Given that touchdowns are not the only way to score in the red zone, that last title (scoring percentage) is certainly a misnomer.  In looking at all this, it's always bothered me that people would calculate the percentage this way.  One alternative is of course Football Outsiders' use of DVOA, which they can apply down to specific zones on the field, including the red zone.

In looking back at 2009 through traditional stats and the more advanced metrics of FO, we see the following:

According to teamrankings.com, the 49ers finished 5th in red zone scoring percentage on offense and and 1st in opponent scoring percentage for red zone defense.  According to Football Outsiders, the 49ers finished 4th on offense in the red zone and 2nd on defense in the red zone.  So clearly the rankings are relatively close.  Nonetheless, the idea of scoring percentage still drives me crazy.  After all, according to the traditional "scoring percentage" formula, a touchdown is worth "1 point," if you will, while a field goal, interception, blocked field goal, turnover on downs, etc is worth 0 points in the formula.  Wouldn't it make sense to give some kind of value to a field goal?

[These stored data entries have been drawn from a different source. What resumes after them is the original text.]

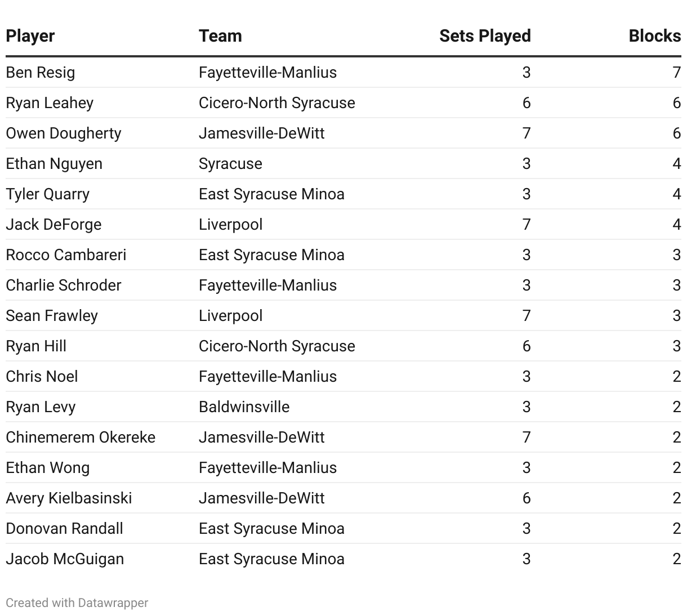This screenshot has width=687, height=616.
Task: Click the Ryan Leahey row name
Action: coord(50,103)
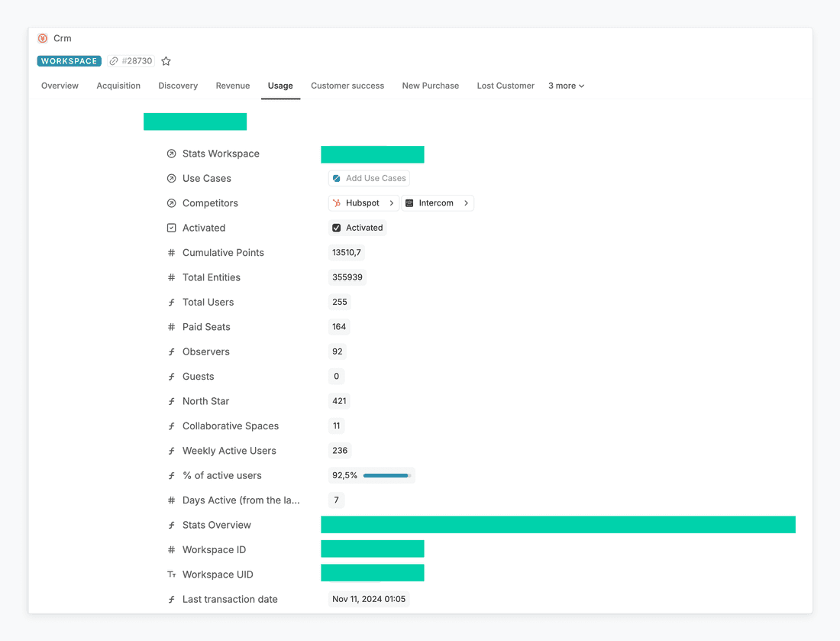Open the Customer success tab
This screenshot has height=641, width=840.
(347, 86)
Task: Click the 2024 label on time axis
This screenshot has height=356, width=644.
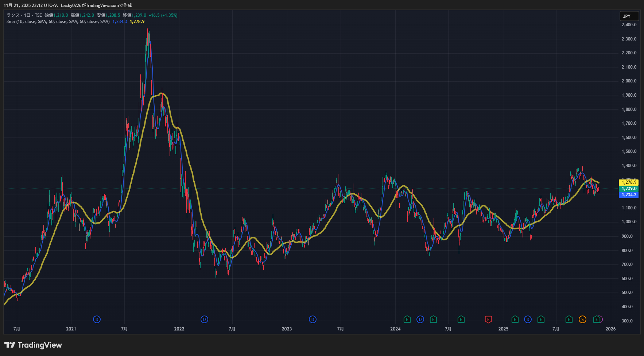Action: [395, 329]
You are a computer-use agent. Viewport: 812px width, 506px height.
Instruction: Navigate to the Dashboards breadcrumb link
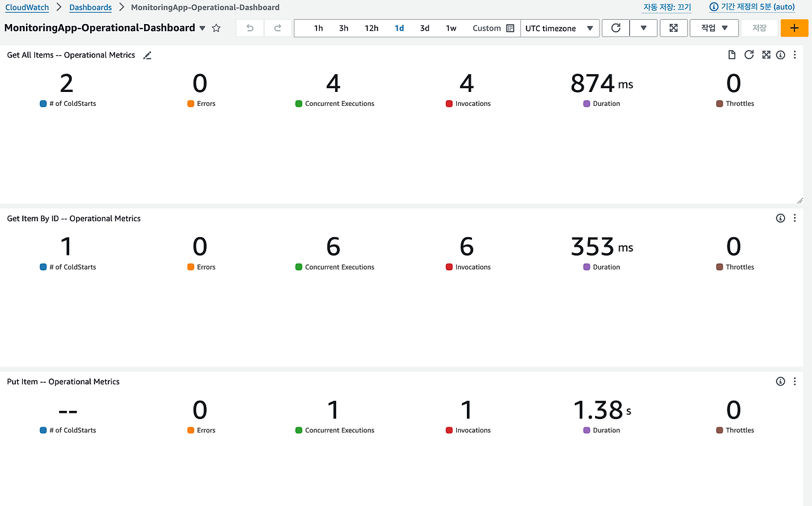coord(90,7)
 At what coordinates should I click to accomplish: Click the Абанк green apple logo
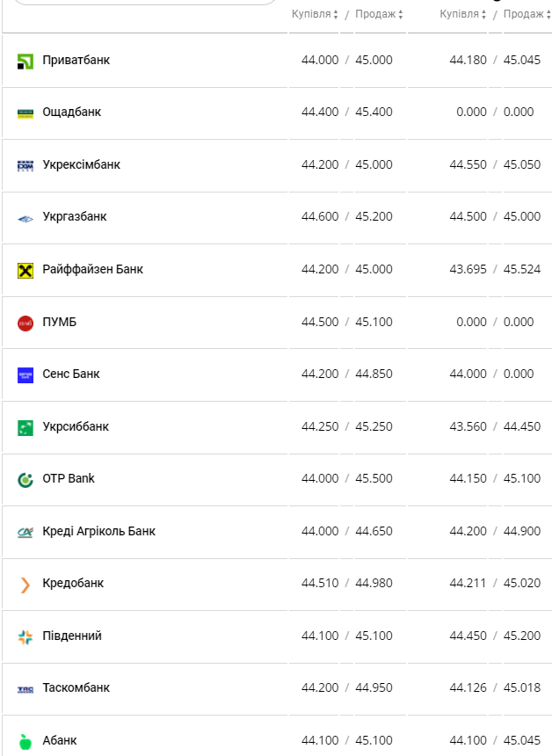[25, 741]
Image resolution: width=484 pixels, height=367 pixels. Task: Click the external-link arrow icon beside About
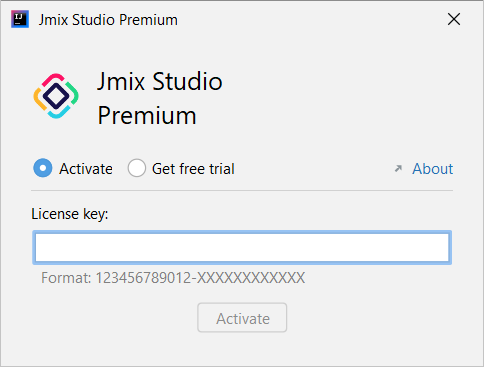(398, 169)
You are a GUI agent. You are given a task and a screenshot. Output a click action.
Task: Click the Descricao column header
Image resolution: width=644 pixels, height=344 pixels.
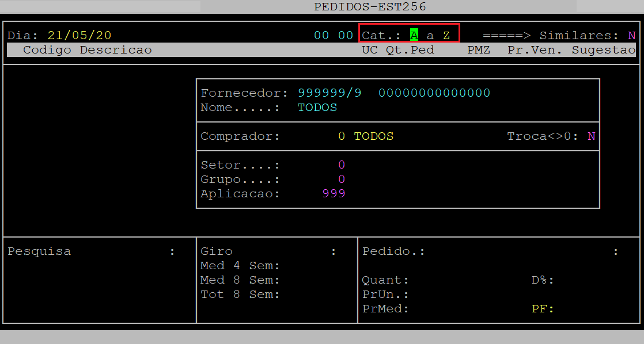coord(116,50)
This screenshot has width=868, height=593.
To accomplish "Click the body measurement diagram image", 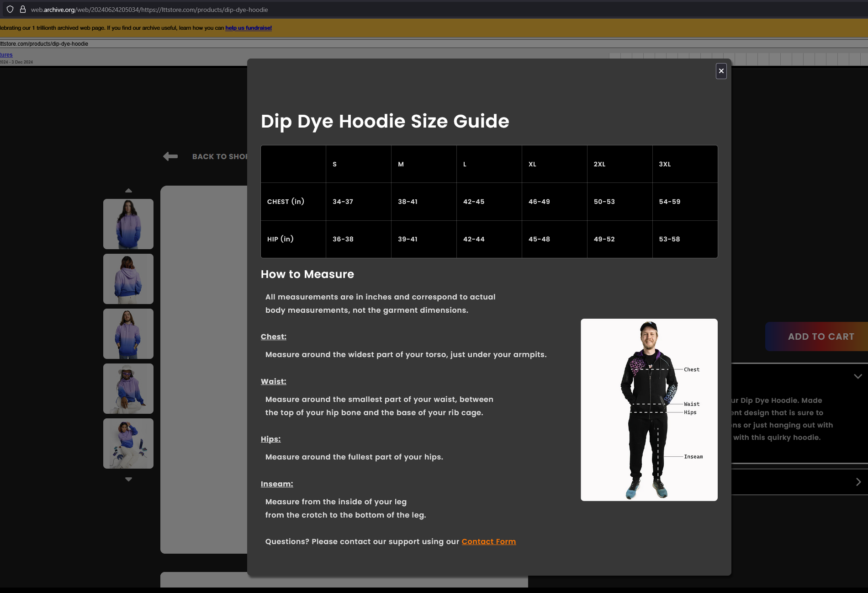I will pyautogui.click(x=649, y=410).
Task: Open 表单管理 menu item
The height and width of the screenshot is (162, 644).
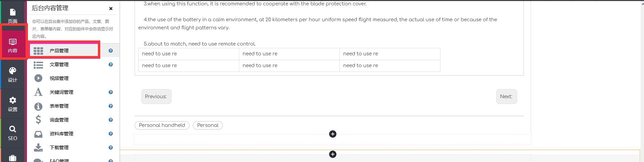Action: pyautogui.click(x=59, y=106)
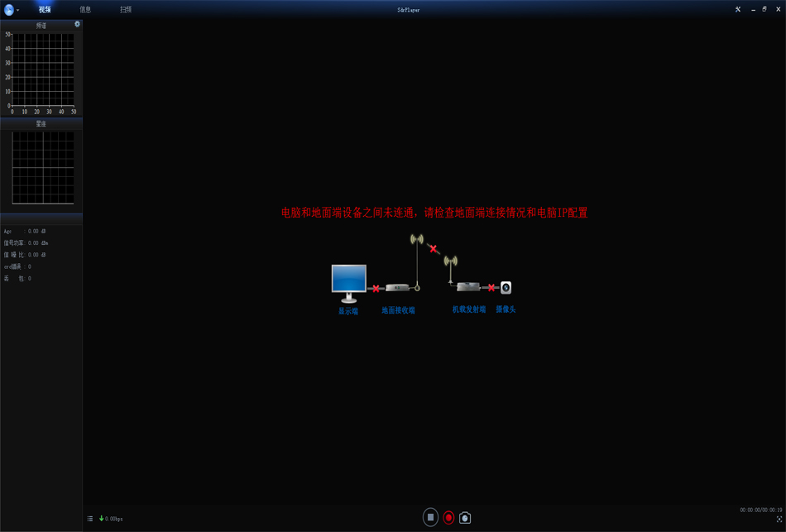Stop playback with the square button
The height and width of the screenshot is (532, 786).
(x=430, y=517)
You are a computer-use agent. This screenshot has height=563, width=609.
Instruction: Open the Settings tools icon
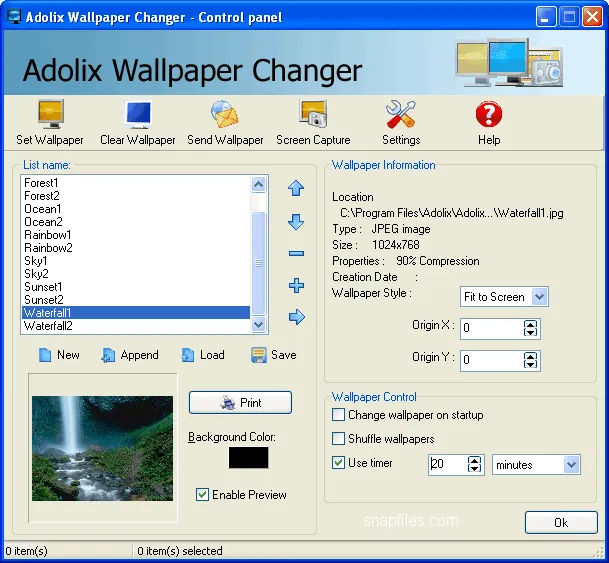point(401,115)
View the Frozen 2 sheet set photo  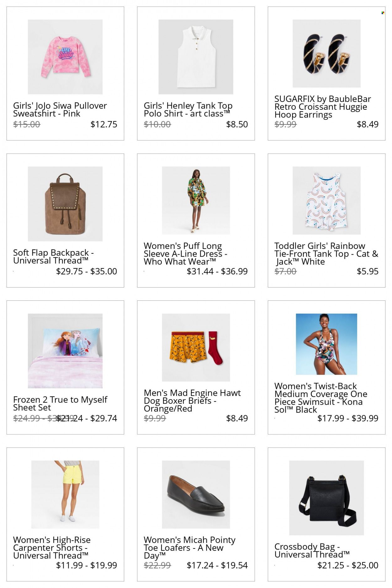[x=65, y=351]
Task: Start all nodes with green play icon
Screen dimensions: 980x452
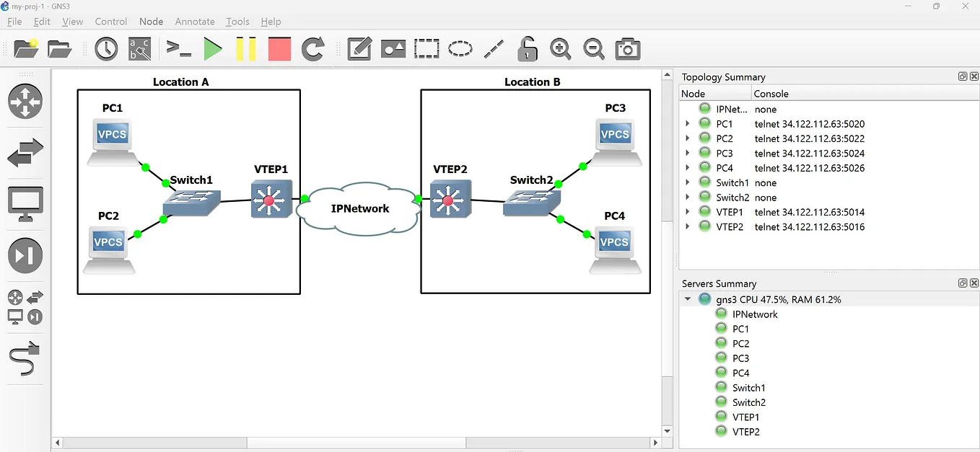Action: 212,49
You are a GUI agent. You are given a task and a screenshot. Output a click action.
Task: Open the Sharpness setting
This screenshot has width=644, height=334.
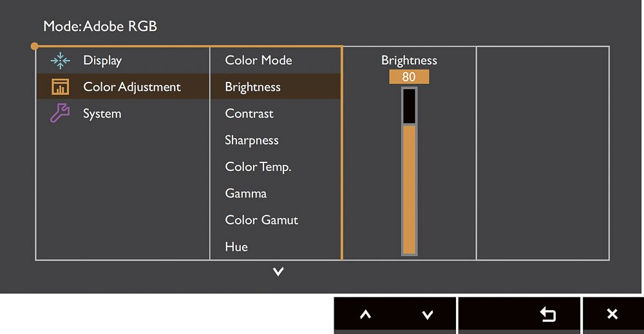(252, 141)
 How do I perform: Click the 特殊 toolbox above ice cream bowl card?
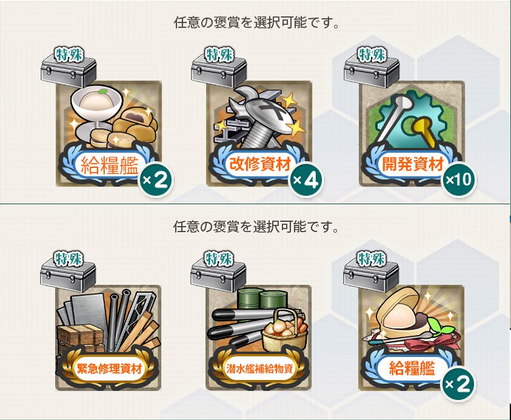(x=68, y=67)
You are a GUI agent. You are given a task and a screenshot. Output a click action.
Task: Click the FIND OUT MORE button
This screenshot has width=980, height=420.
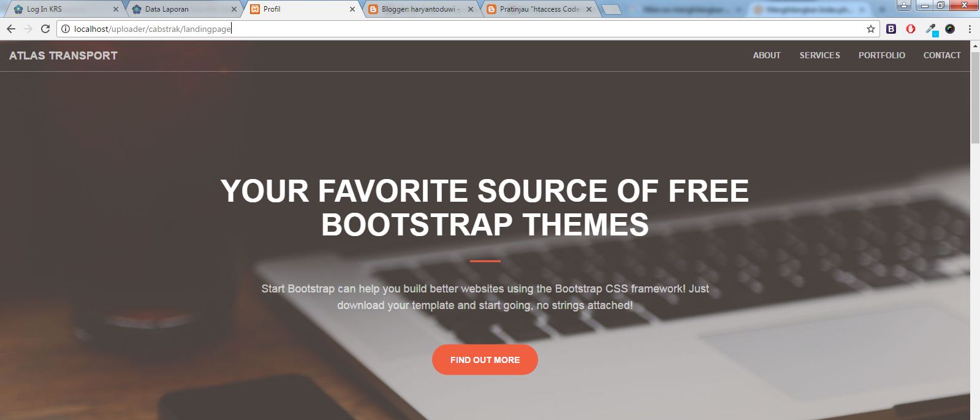(485, 360)
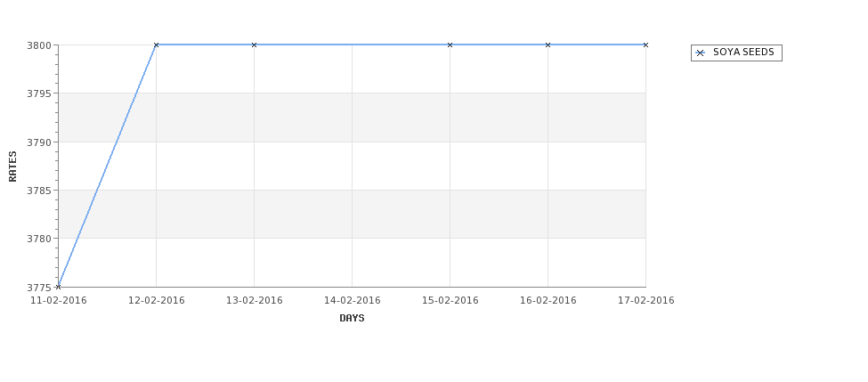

Looking back at the 49ers 2009 season, their offense finished 23/39 in the red zone based on the traditional formula.  That means 16 of their red zone trips were "unsuccessful."  In looking at those 16 specific visits to the red zone, the 49ers made 11 field goals, while having 2 turnovers on downs, 1 fumble, 1 blocked field goal and 1 missed field goal.  The point of football is to score more points than your opponent.  How can you say a field goal in the red zone is the equivalent of an interception?

If we look at the team's defense, the same issue arises.  The 49ers defense finished 19/47 in the red zone, meaning 19 touchdowns were scored.  Of the remaining 28 red zone defenses, the opposing offense successfully kicked 19 field goals, threw four interceptions, had 1 blocked field goal, 1 missed field goal, gave up 2 fumbles and had 1 turnover on downs.

Wouldn't it make more sense to potentially give 1/2 credit for a field goal in the red one?  So, looking at the 49ers offense, instead of finishing with a red zone scoring percentage of 59% (23/39), they'd finish with a percentage of 73% ((23+ (11*.5))/39).  Under that equation, you reflect the fact that the 49ers did in fact score some points.  If you wanted, you could even knock it down to less than 1/2 credit since the odds of scoring a touchdown would likely be higher in the red zone.  Either way, you'd be reflecting these other scoring situations.